--- WHAT IS EXPECTED ---
Below are entries. Give back exactly the lines from the one containing "You are a GUI" through the one containing "Click the Einschränkungen column header", inclusive, without the pictures.

--- EXERCISE MATERIAL ---
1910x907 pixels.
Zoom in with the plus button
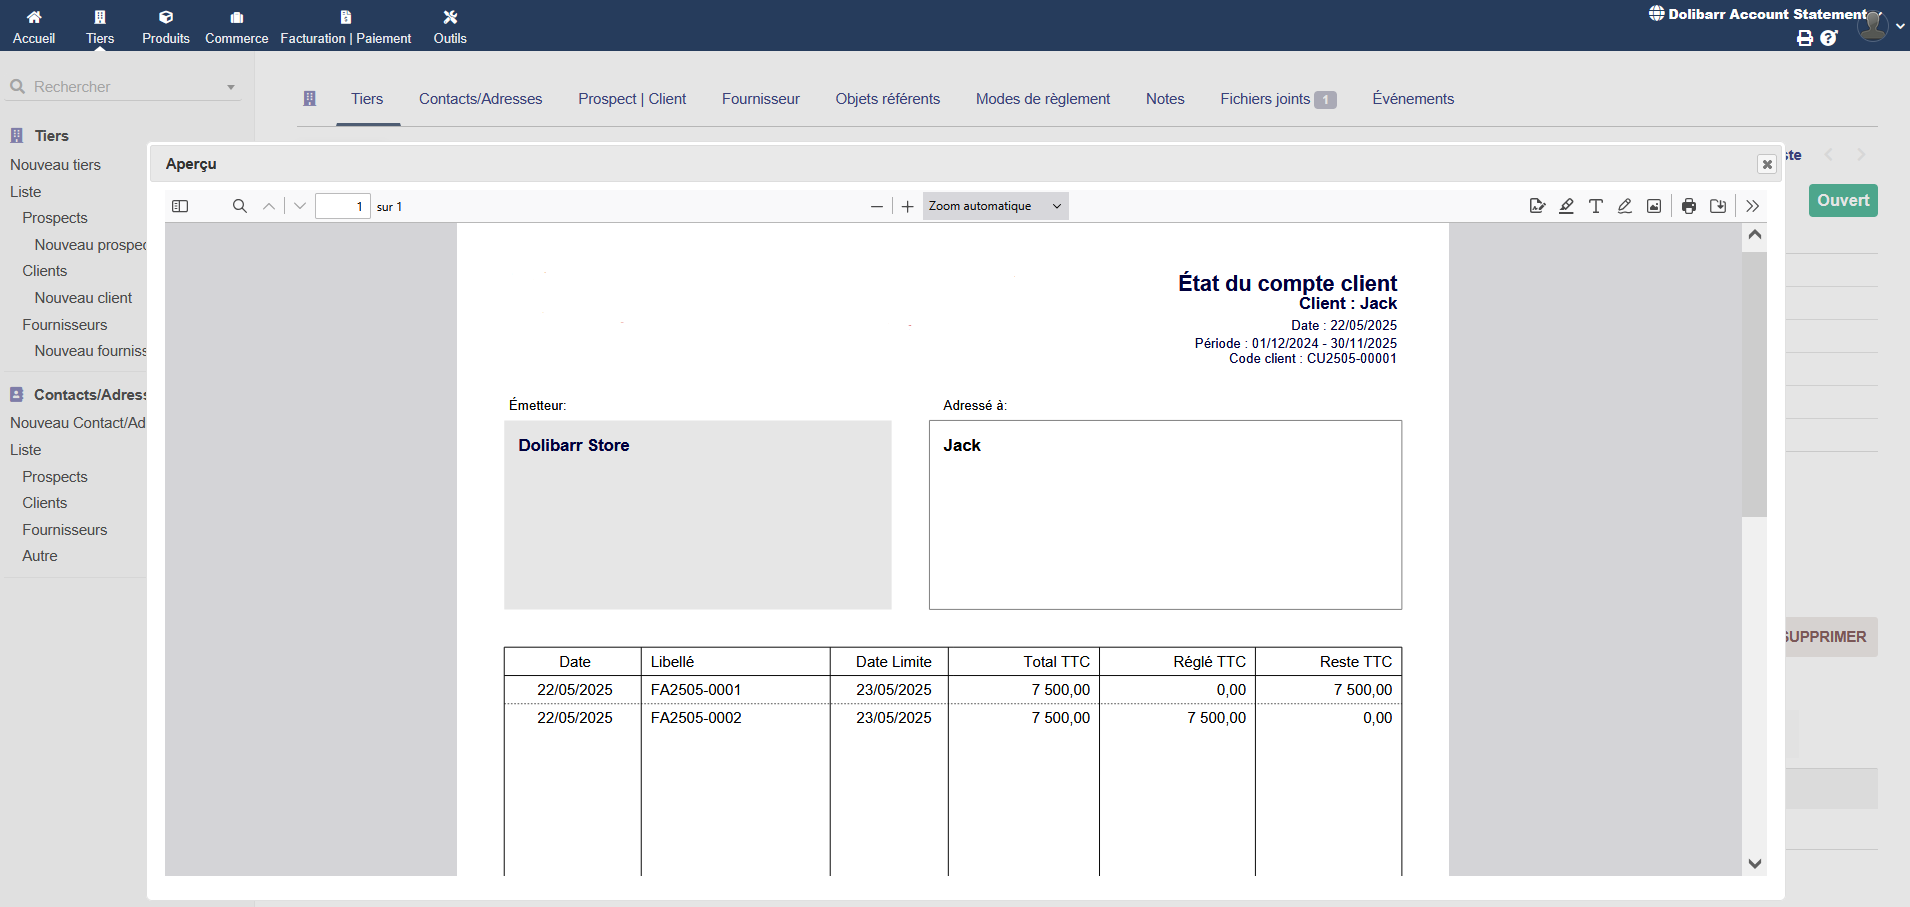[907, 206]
--
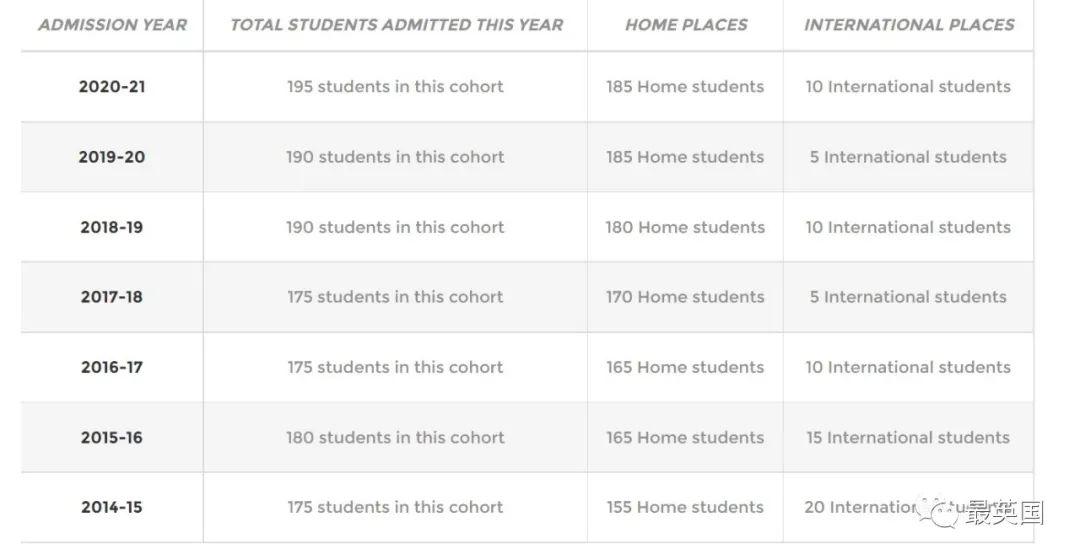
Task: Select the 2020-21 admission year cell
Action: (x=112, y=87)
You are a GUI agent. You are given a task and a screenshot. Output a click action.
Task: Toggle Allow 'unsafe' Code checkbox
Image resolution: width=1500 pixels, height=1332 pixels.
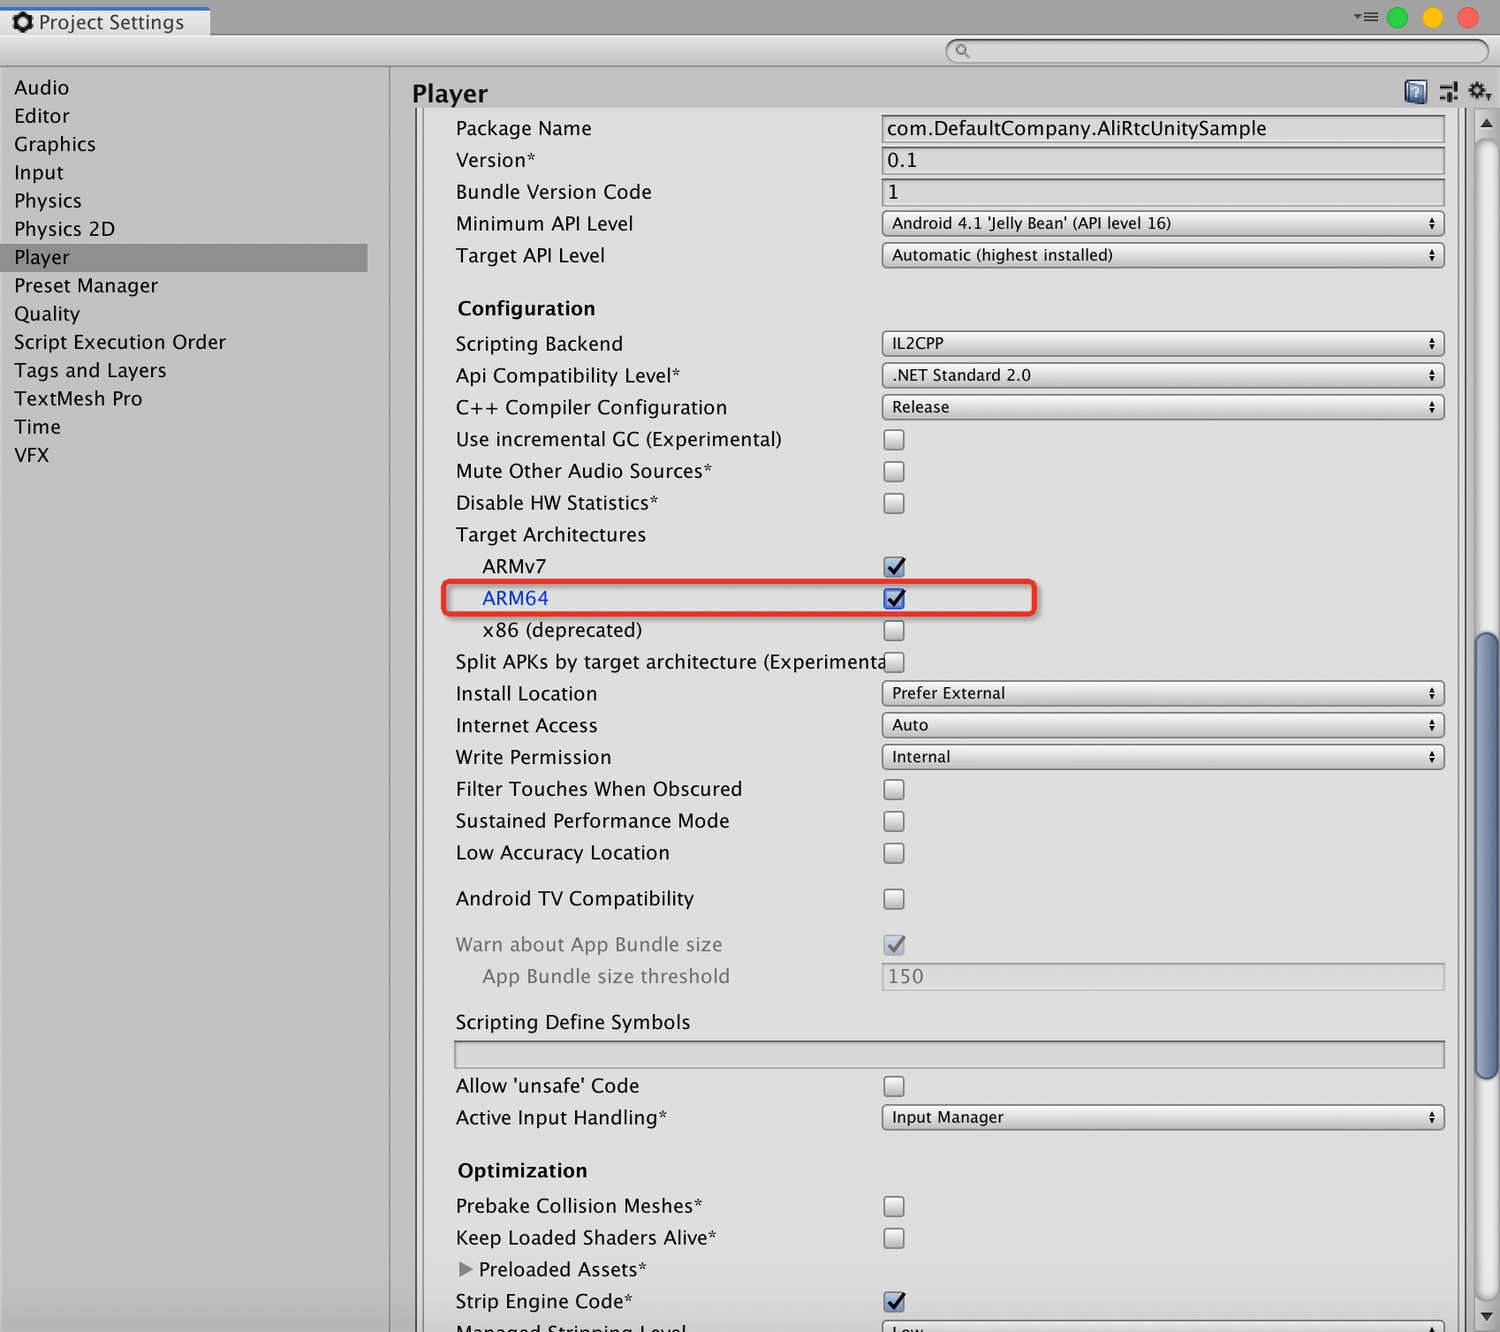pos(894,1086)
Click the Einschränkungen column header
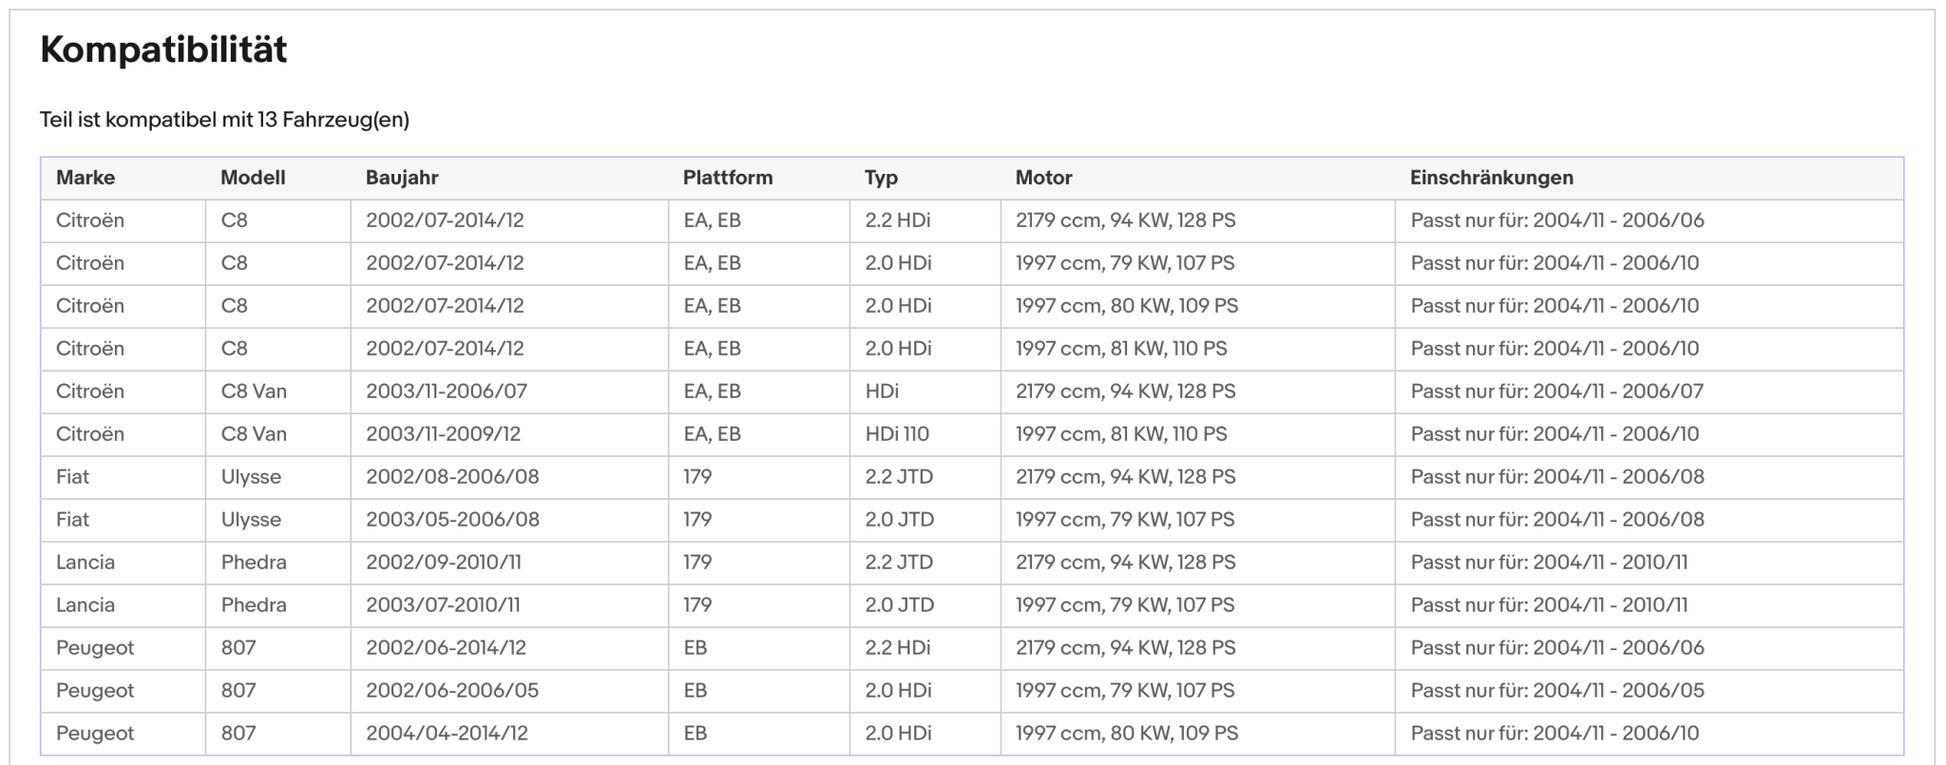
==
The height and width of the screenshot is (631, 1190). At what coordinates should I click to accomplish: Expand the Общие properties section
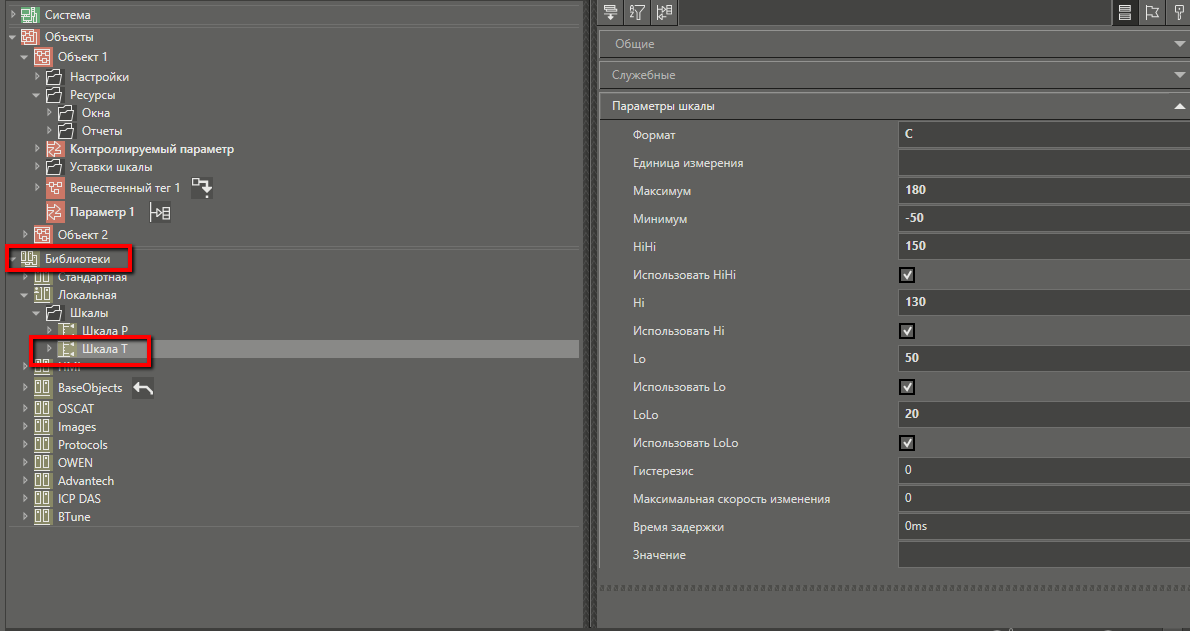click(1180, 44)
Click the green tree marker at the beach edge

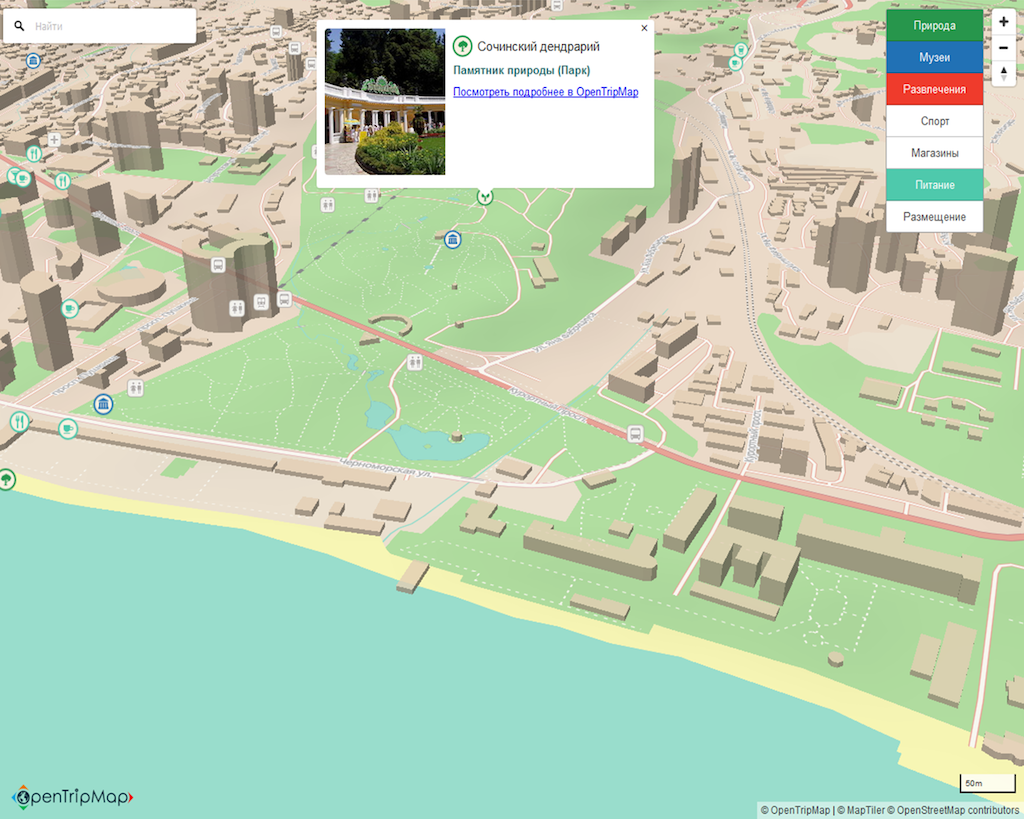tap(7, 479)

--- SOLUTION TO THE EXERCISE ---
You are a GUI agent. You are given a task and a screenshot. Output a click action.
Task: Toggle Allow 'unsafe' Code checkbox
Image resolution: width=1500 pixels, height=1332 pixels.
pos(894,1086)
Click the Einschränkungen column header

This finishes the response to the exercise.